Holy Cross (in green) joined the women's league in 2018-2019.

| School | Hockey Arena | Capacity | Opened |
|---|---|---|---|
| Boston College | Silvio O. Conte Forum | 7,884 | 1988 |
| Boston University | Agganis Arena (men) Walter Brown Arena (women) | 6,224 3,806 | 2005 1971 |
| Connecticut | Toscano Family Ice Forum | 2,600 | 2023 |
| Holy Cross | Hart Center at the Luth Athletic Complex | 1,600 | 1975 |
| Maine | Harold Alfond Sports Arena | 5,641 | 1977 |
| Massachusetts | William D. Mullins Memorial Center | 8,329 | 1993 |
| Massachusetts Lowell | Tsongas Center at UMass Lowell | 6,496 | 1998 |
| Merrimack | Lawler Arena at Merrimack Athletics Complex | 2,549 | 1972 |
| New Hampshire | Whittemore Center Arena | 6,501 | 1995 |
| Northeastern | Various | —N/a | —N/a |
| Providence | Schneider Arena | 3,030 | 1973 |
| Vermont | Albert L. Gutterson Fieldhouse | 4,003 | 1963 |

==Awards==
===Men's===
At the conclusion of each regular season schedule, the coaches of each Hockey East team vote which players they choose to be on the three All-Conference Teams: first team, second team and rookie team (except for 1985–86 when no rookie team was selected). They also vote to award up to 6 individual trophies to an eligible player at the same time. Hockey East also awards a Conference Tournament Most Valuable Player and names a tournament all-star team, which are voted on at the conclusion of the conference tournament. Four of these awards have been bestowed every year that Hockey East has been in operation. In addition, the Scoring Champion and Goaltending Champions are named based solely on statistics the players made during the season.

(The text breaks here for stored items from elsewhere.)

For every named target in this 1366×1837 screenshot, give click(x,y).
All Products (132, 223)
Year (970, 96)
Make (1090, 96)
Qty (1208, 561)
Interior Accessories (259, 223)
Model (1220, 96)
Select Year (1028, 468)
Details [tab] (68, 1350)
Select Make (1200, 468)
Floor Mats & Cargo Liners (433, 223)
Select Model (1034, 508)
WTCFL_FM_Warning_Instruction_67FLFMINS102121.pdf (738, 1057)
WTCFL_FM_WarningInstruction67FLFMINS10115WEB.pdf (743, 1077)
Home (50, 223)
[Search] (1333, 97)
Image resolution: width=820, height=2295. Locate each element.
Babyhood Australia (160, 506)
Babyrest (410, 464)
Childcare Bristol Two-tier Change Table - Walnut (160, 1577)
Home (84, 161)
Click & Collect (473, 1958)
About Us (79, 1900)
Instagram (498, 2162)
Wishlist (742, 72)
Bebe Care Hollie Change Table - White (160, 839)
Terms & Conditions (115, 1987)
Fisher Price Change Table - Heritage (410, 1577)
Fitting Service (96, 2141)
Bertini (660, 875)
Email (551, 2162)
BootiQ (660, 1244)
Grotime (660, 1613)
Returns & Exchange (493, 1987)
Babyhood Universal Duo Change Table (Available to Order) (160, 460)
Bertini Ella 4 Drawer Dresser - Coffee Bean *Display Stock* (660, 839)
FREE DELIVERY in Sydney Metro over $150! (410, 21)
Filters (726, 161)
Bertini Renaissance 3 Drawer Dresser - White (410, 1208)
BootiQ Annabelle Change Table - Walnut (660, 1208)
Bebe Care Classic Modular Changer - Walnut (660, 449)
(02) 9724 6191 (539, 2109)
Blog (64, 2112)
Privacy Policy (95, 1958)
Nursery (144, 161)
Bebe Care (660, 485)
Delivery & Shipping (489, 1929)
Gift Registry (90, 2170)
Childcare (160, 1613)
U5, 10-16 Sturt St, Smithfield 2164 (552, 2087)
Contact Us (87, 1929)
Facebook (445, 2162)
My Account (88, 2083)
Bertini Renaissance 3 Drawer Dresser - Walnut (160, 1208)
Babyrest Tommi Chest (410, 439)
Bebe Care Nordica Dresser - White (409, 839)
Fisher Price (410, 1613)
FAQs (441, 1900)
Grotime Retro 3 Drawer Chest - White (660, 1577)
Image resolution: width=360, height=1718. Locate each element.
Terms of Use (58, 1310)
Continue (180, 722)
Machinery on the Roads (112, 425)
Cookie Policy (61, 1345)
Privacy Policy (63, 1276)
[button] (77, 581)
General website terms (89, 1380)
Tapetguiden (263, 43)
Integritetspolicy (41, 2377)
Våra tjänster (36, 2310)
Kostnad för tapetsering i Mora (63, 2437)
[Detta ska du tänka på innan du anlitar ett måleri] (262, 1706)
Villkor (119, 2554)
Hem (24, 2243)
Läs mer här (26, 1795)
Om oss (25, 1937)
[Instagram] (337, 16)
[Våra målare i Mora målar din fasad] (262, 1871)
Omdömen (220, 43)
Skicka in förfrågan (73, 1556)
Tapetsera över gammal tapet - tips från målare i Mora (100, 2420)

===All-Conference Teams===

| Award | Inaugural Year |
|---|---|
| First Team | 1984–85 |
| Second Team | 1984–85 |
| Third Team | 2016–17 |
| Rookie Team | 1984–85 |
| All-Tournament Team | 1985 |

===Individual awards===

| Award | Inaugural Year |
|---|---|
| Player of the Year | 1984–85 |
| Rookie of the Year | 1984–85 |
| Bob Kullen Coach of the Year Award | 1984–85 |
| Len Ceglarski Sportsmanship Award | 1991–92 |
| Best Defensive Forward | 1996–97 |
| Best Defensive Defenseman | 1998–99 |
| Three-Stars Award | 2000–01 |
| Goaltending Champion | 1984–85 |
| Scoring Champion | 1984–85 |
| William Flynn Tournament Most Valuable Player | 1985 |

===Team Awards===

| Award | Inaugural Year |
|---|---|
| Lamoriello Trophy | 1988 |
| Charlie Holt Team Sportsmanship Award | 1991-92 |

===Women's===
The award for the top HEA player each year is the Cammi Granato Award, awarded since 2009. The NCAA Division I Women's Ice Hockey Player of the year, the Patty Kazmaier Award, has been won by HEA players Brooke Whitney (Northeastern) in 2002, Alex Carpenter (Boston College) in 2015, Kendall Coyne (Northeastern) in 2016, Daryl Watts (Boston College) in 2018, and Aerin Frankel (Northeastern) in 2021.

==Television rights==
Since the 2019–2020 season, Hockey East games have aired regionally on NESN and are available in the rest of the United States and in Canada on Paramount+ and SportsLive.

Games previously aired nationally on NBCSN through the 2016 Hockey East Championship game, and on American Sports Network before the service's closure.

On April 6, 2022, Hockey East reached a six-year media rights agreement with ESPN and ESPN+ that will bring games to ESPN's television and streaming platforms;

- 300 games per season with all contests available on ESPN+.
- 3 games per season that will air on ESPNU.